In response to one of my previous postings on buying new cars, a youngster commented that he just bought a new (generic crapmobile targeted at 20-somethings) and got it for "$500 under invoice!" and he knew he was getting a good deal, because the salesman told him so. The salesman is always a good source for pricing information, of course.
The problem is, like with anything else, we tend to self-report purchases based on a certain pricing number which is, by no means, the actual price of the product or service. So, for example, many people tell me that they pay $79.99 a month for their smart phone, which is only the price placeholder for the basic service. They "forget" that their actual monthly bill is closer to $100, with taxes and service fees and access fees and the carrier universal service charge. We lie to ourselves about prices, because, well, we'd rather not think about what we actually paid.
And most retail transactions work this way - and work to the disadvantage of the consumer. Airlines fought like hell to be allowed to offer "$39.99 fares!" which actually were closer to $99 once all the fees, taxes, and other add-ons were, well, added on. And then you zing them for a carry-on baggage charge and a $5 diet soda to boot.
And to some extent, you can almost (almost) feel sorry for the airlines. After all, why are they being singled out? If I go to the drugstore and buy a six-pack of beer, it might say "On Sale! $4.99!" but when I check out, the price is over $5 as I have to pay County, City, and State sales taxes.
Or, if you go on a cruise that is listed as "$199!!" you may end up spending over $2000 when it is all said and done. And yes, I have met people who tell me, with a straight face, that their cruise cost them only $199, when in fact it cost far more than that. We all want to lie to ourselves and kid ourselves that we are smart consumers and are getting "good deals" when in fact we are getting screwed most of the time.
And I suppose this is human nature, after all. If we thought about how we are getting hosed, on a regular basis, most of us would just break down and weep profusely.
Car buying services are one attempt to get around this phantom pricing problem.

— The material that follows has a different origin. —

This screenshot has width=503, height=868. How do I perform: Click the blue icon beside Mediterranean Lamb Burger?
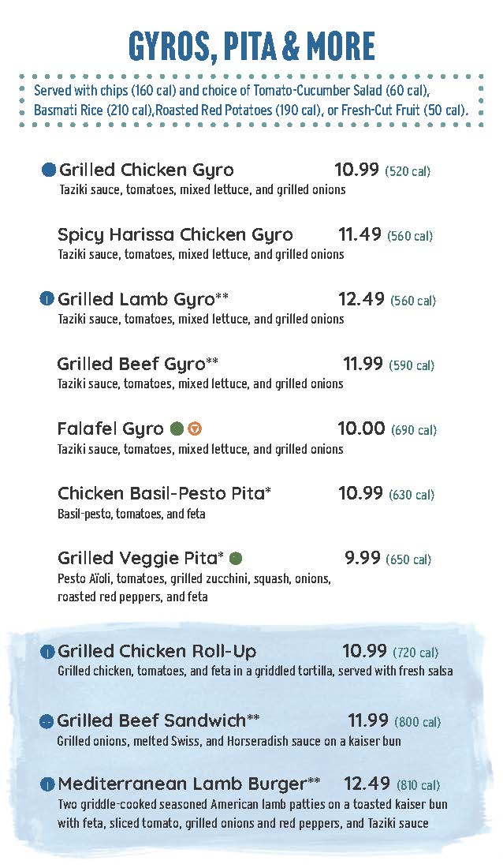47,784
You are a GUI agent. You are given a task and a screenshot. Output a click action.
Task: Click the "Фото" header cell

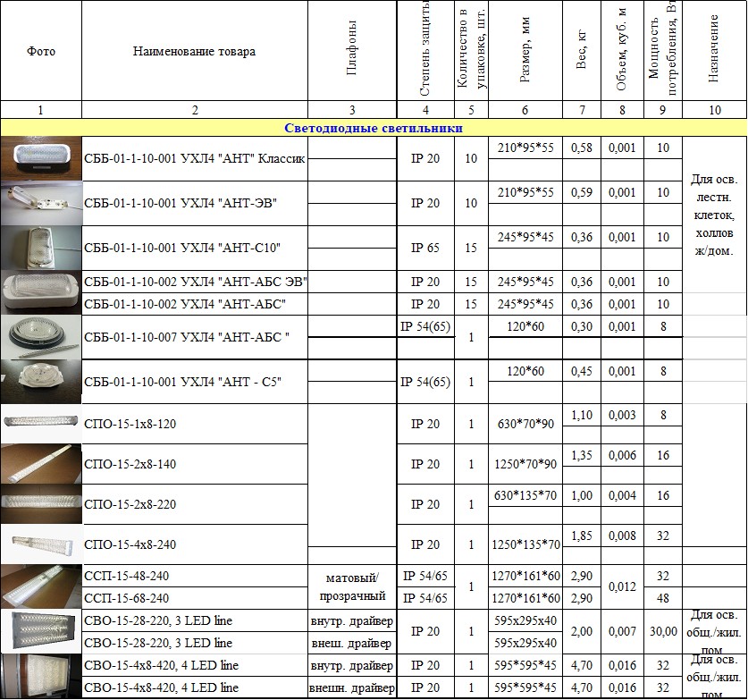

You go online or to a wholesale club or your local credit union, and for a small fee ($100 or so) you are given a coupon or other paperwork, and you go off to the dealer to get the "pre-negotiated price". I used such a service once, to buy my pickup truck. It was not easy to use, as dealers hate these sorts of things. Why is this? Because it takes all the "fun" out of the transaction, for them.
A dealer wants to make money, and they do this by chiseling you a little bit on the margins. You really need to read "Confessions of a Car Salesman" on Edmunds.com before you ever, ever set foot in a dealer showroom.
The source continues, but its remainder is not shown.